[Start of section]
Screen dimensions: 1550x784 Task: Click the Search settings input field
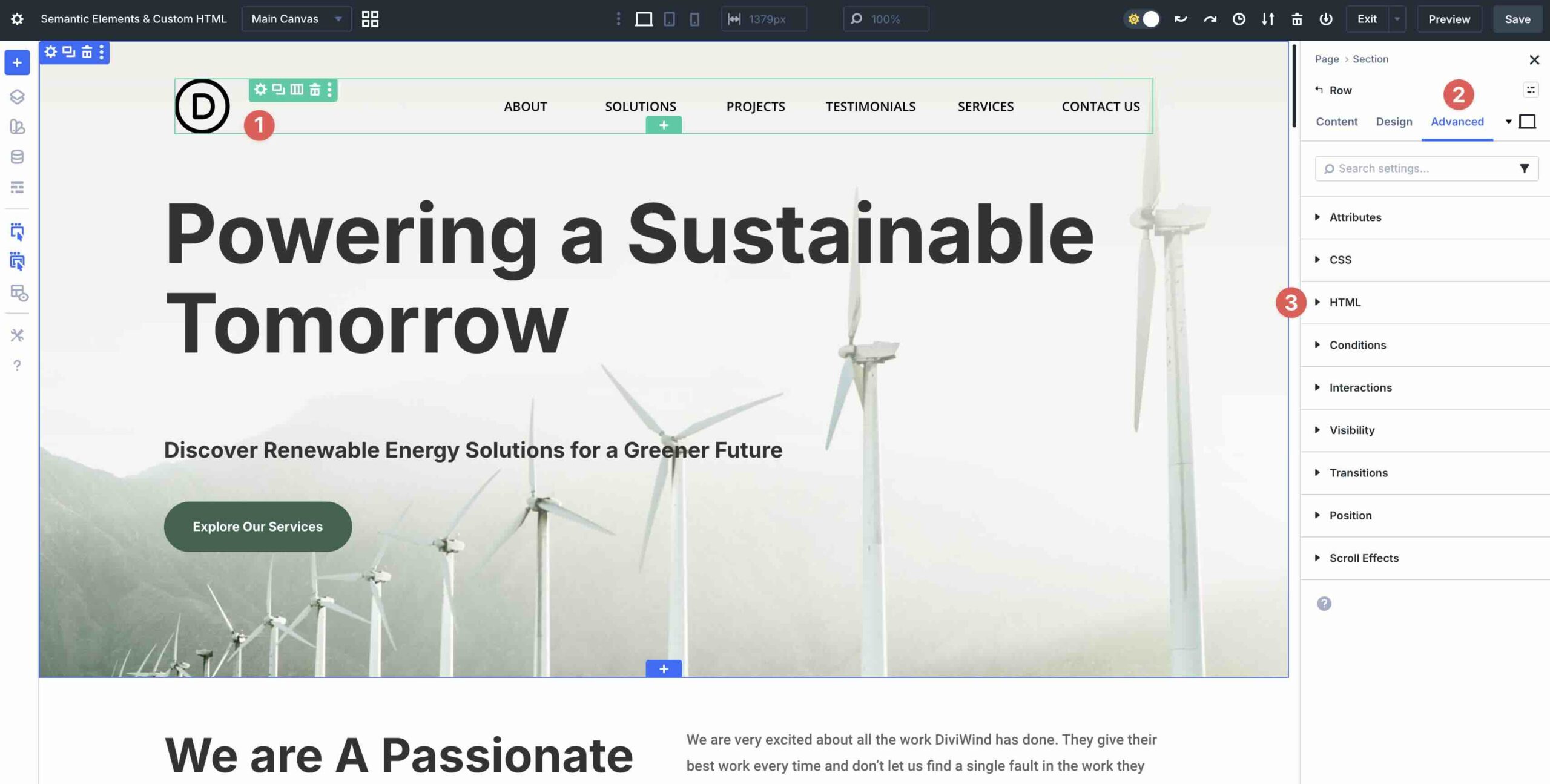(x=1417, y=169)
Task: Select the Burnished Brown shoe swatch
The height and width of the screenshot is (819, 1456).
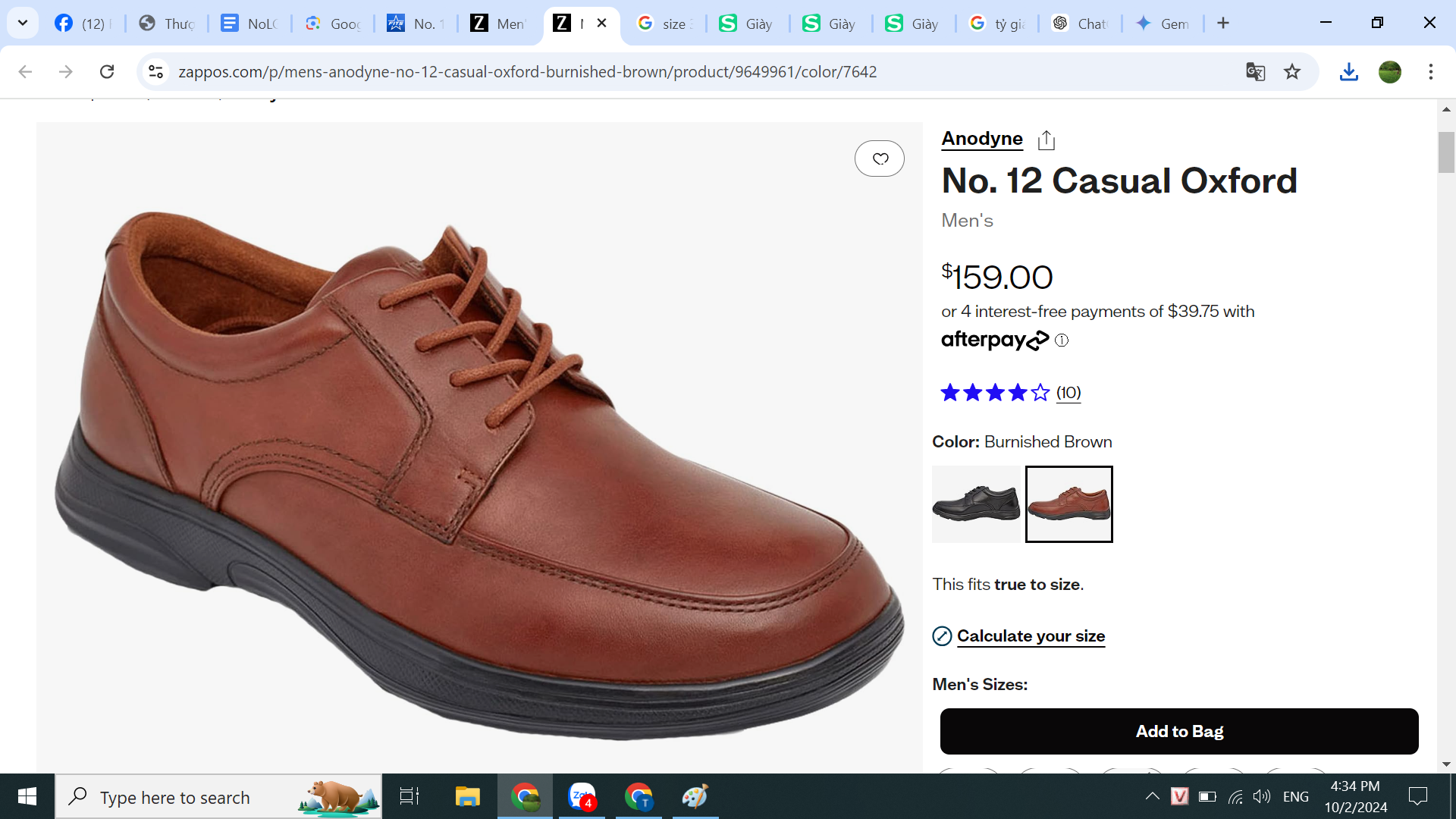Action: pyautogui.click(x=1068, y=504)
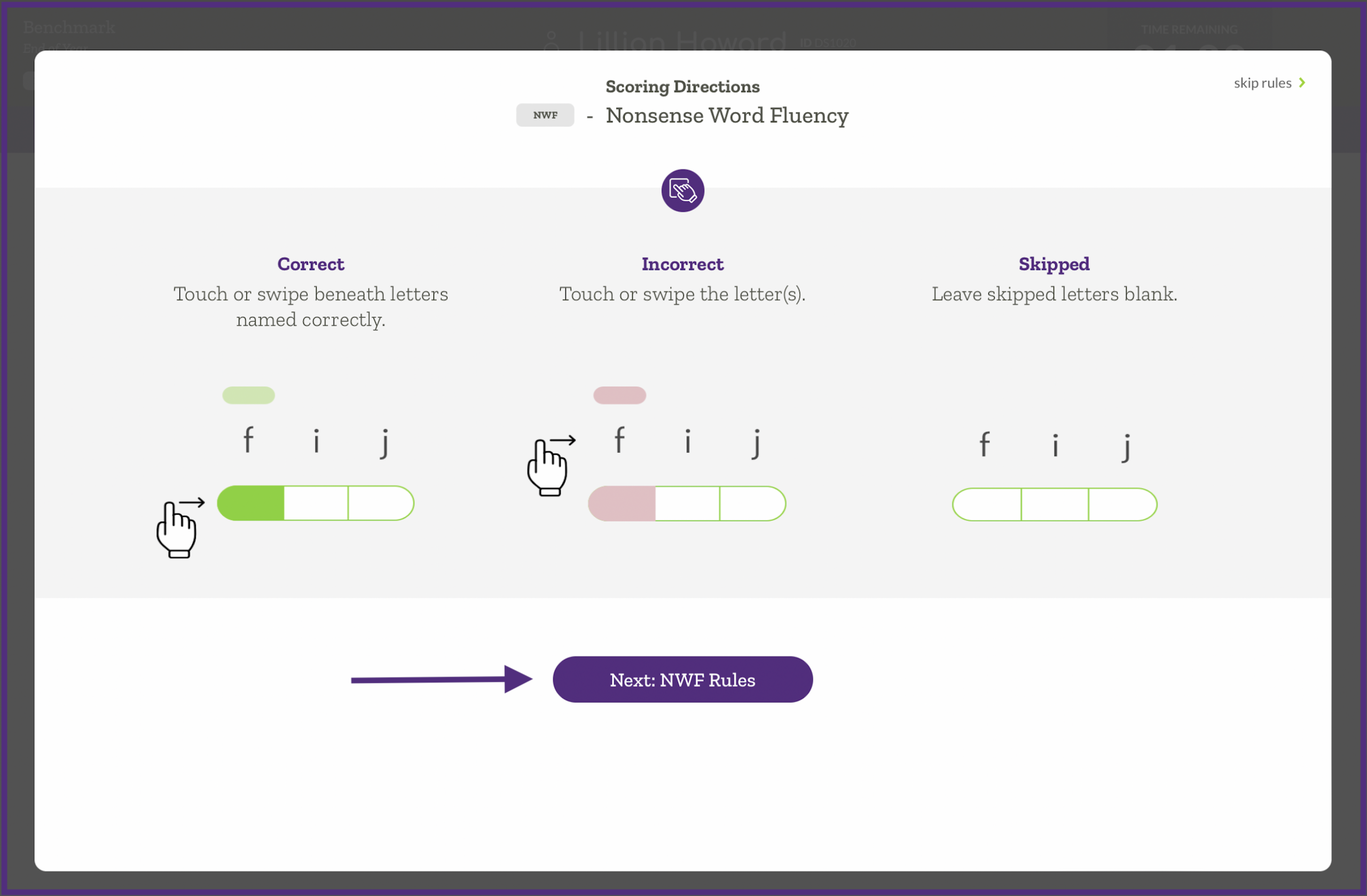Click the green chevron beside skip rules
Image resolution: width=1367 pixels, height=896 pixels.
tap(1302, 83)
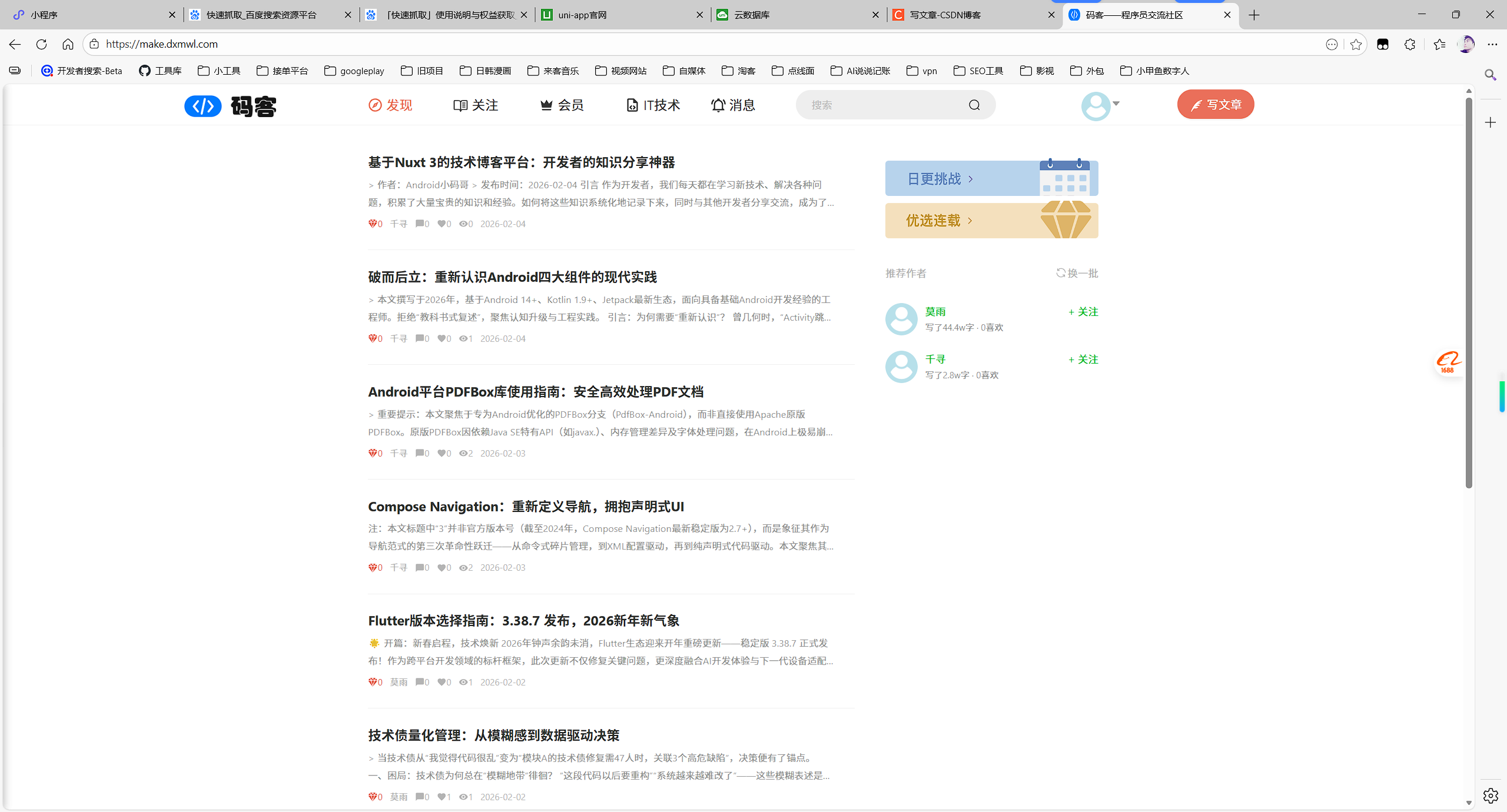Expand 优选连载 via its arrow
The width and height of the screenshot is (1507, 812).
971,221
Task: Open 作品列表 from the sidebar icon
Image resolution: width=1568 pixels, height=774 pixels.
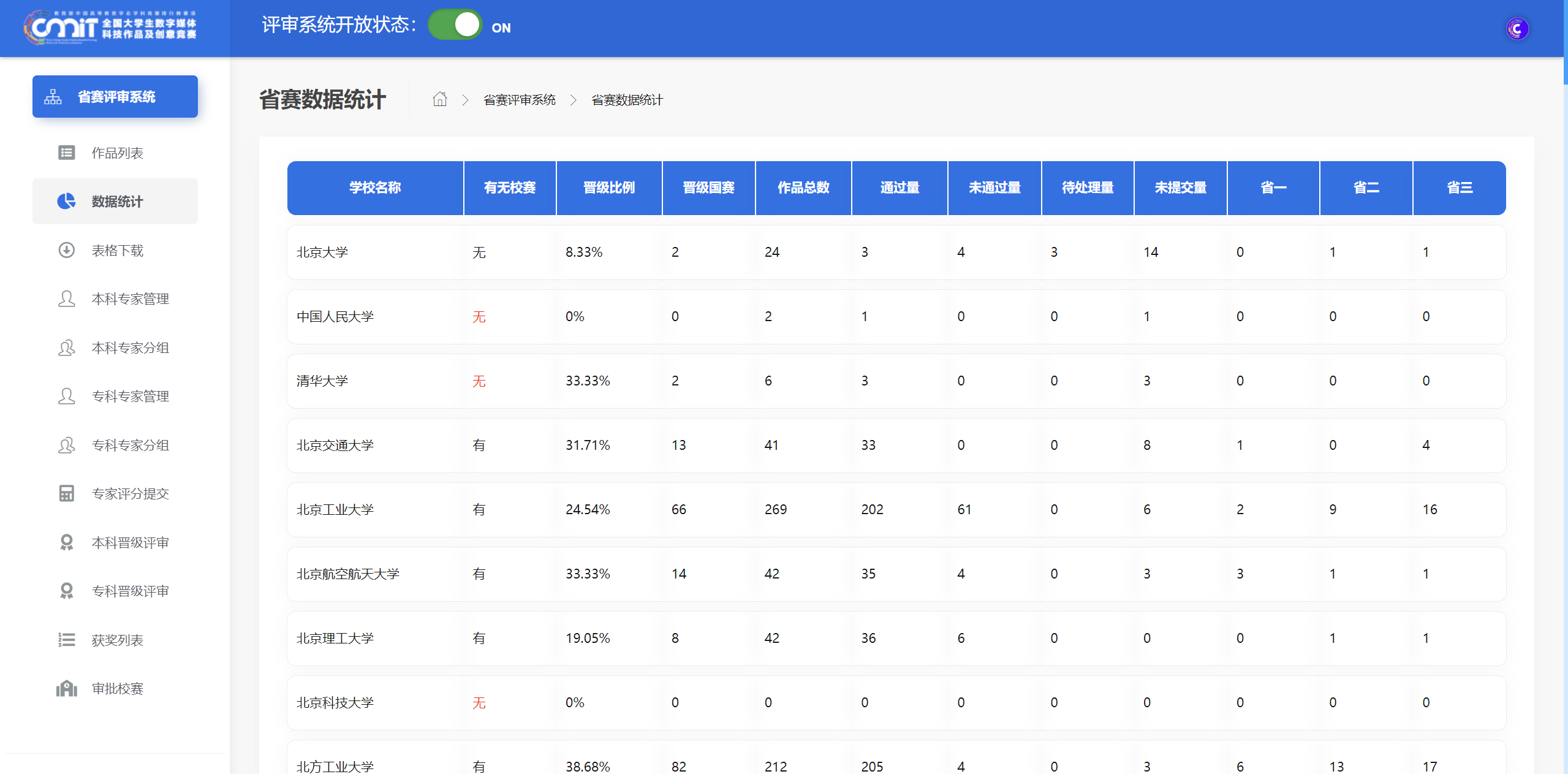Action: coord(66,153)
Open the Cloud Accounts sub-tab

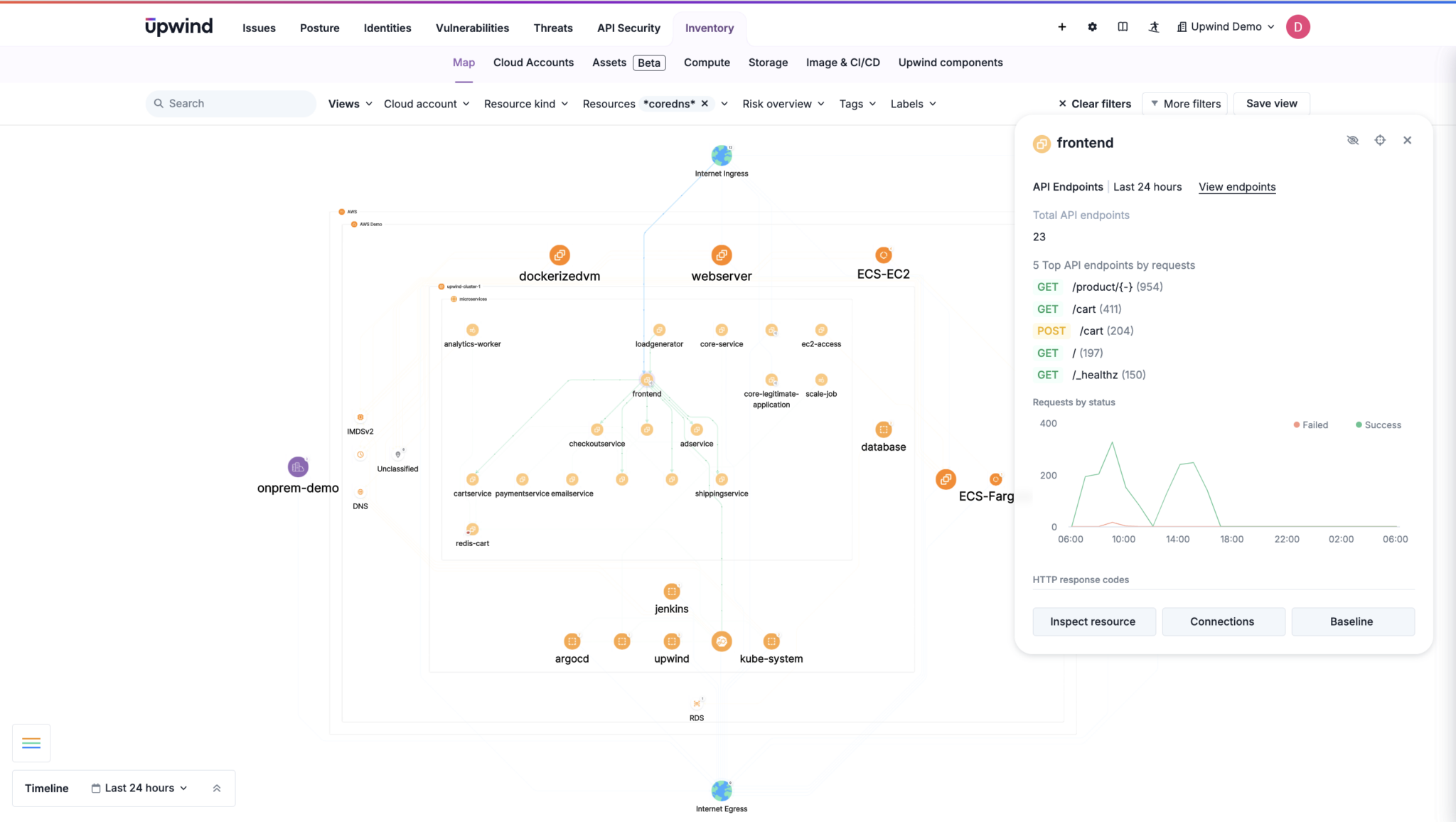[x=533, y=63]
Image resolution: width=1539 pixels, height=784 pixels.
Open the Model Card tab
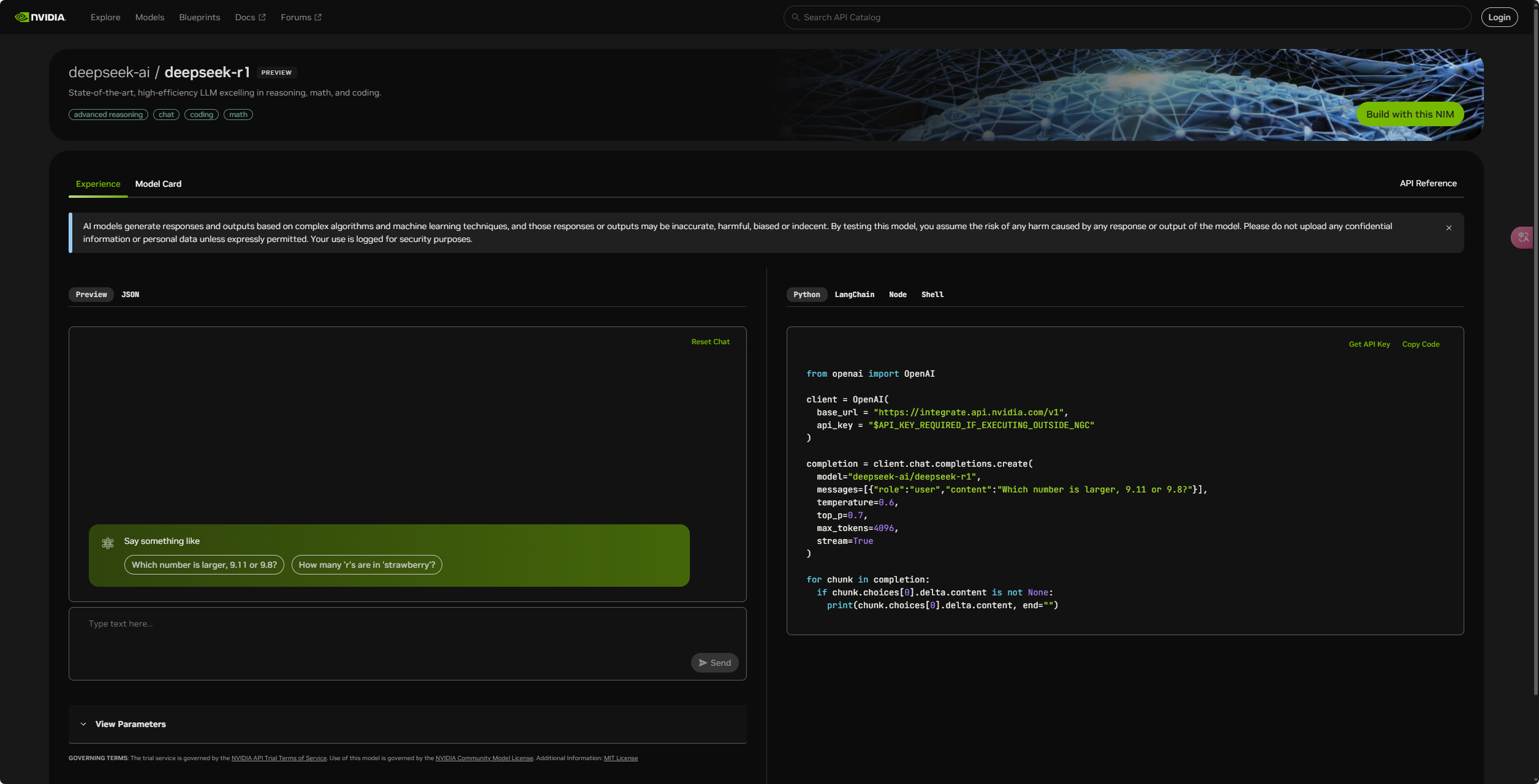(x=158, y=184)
[End of section]
Try it — Print exactly, and print only, the lines from the line with "Open the Cloud Accounts sub-tab" through the last line of the entries, both ends included. No pictures belong in the result.

Response below —
Open the Cloud Accounts sub-tab

[x=533, y=63]
Image resolution: width=1539 pixels, height=784 pixels.
Open the Model Card tab
(x=158, y=184)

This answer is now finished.